Facing life’s crises, including the pandemic, pushed her to accomplish more – learning how to paint and eventually becoming a self-made artist.

Heidy Macabenta hurdled the challenges thrown her way – a mild cerebral stroke, COVID and pneumonia. Add in there asthma episodes and other medical conditions too.

Yet, this single mom did not only remain strong but also excelled where she laid her hands (and attention) on.

She is one of the participating artists in the ongoing Pamiaduangan (Cooperation) Visual Arts Exhibit in Mabalacat City in observance of the National Arts Month. The turnaround from being a mere dreamer into a real painter took only less than two years.

Starting to paint only in May 2020 or at the height of lockdowns and restricted movements, Heidy has now created and sold about 50 paintings.

She started doing abstract forms sans details until she got her own distinct style where her contemporary arts got more elaborate if not intricate. Thanks to the work-from-home schedule that their office imposed, she found the time to start the craft and vastly improve it even before she and her co-workers got called to back-to-desk office hours.

HER KIND OF WORK

Drawing inspiration from the works of art masters Picasso, Warhol, Dahli, Heidy’s distinct style evolved from the simple abstracts to modern ethnic-based patterns and figures.

They are described as “highly immersive works characterized mostly by her culturally and emotionally charged abstracted portraits imbued with a stunningly original steampunk-cum-art nouveau contemporary vibe.”

Some of her works are currently on display also at Limitless Art Exhibit at Clark Museum, the Pamamunla Art Exhibit of Angeles City at SM Clark.

In Mabalacat City, she sold her very first painting in an art exhibit when Mayor Crisostomo Garbo spotted her “Beauty in The Chaos” right at the opening day of the Pamiaduangan Art Exhibit at Mabalacat Elementary School.

Mabalacat City Mayor Garbo shows support to artists, buys Heidy’s Beauty In The Chaos, a 30×30 acrylic painting during the visual arts exhibit organized by the City Government

FULFILLMENT

“Just to be able to paint is already an accomplishment for me,” says the woman painter who made an executive career in the BPO world.

“I never thought that I will be in this (art) industry,” says this relatively budding artist but is now on her fourth participation in an art exhibit.

“I visited some galleries and have admired art pieces in the past. In those visits, I remember wishing that I could do the same (create paintings). But who would have thought that I will be able to do that during a pandemic?” she mused.

While she admits and hopes to be able to stage her solo exhibit, she states: “It feels good when people appreciate your work,” says Heidy, stating that the fulfillment resides in people recognizing one’s artistry.

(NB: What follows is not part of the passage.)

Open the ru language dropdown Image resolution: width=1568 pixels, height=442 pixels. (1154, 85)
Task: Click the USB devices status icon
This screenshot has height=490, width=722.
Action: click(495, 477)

“Even if the paintings are not bought, the mere fact that they got noticed, especially by other artists, is already enough for me,” she adds.

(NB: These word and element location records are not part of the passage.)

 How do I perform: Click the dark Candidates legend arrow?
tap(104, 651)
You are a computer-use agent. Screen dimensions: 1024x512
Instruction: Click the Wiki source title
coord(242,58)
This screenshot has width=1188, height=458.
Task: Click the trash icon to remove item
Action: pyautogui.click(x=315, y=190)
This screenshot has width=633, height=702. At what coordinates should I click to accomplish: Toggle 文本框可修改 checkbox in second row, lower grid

From her own artworks comes valued-added merchandise where she transposes her paintings in shirts and face masks that Heidy also creates. She has a new canvass in “Hydz in Colors” line of clothing and “Mask” where the new face garnishment serves as replica of her paintings. Both products make use of sublimation print process and are sellable online.

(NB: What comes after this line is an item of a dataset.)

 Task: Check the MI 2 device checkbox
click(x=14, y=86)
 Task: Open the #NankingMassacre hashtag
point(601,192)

Heidy dons sample masks and clothing line

THE CHALLENGE

Being raised (and schooled too) in the US, Heidy is the typical independent woman. Strong-willed at that.

While pandemic, struck, pneumonia and COVID kept her bearings intact, she can only be thankful for learning a new skill, deal in a new trade, excel in craftsmanship.

But all that entails increasing demand – for more designs, for more art pieces, for participation in exhibits. This also translates to paint commissions, deadlines and even anxieties.

Would she just concentrate on painting for a living?

“I wish I can do full time but I also need to work. I am trying to finish some work for an upcoming exhibit but I have limited time. I also need to rest,” says Heidy.

If she could earn a living out of painting that would take care of bills (and probably her own self) then she could probably leave office work and focus on her creations.

While still deciding what to pursue, one thing is sure for her – life’s joys and frailty.

“I thought life is too short. We should enjoy it and do what makes us happy.  That is why I’m more encouraged to paint. To paint more,” she beams.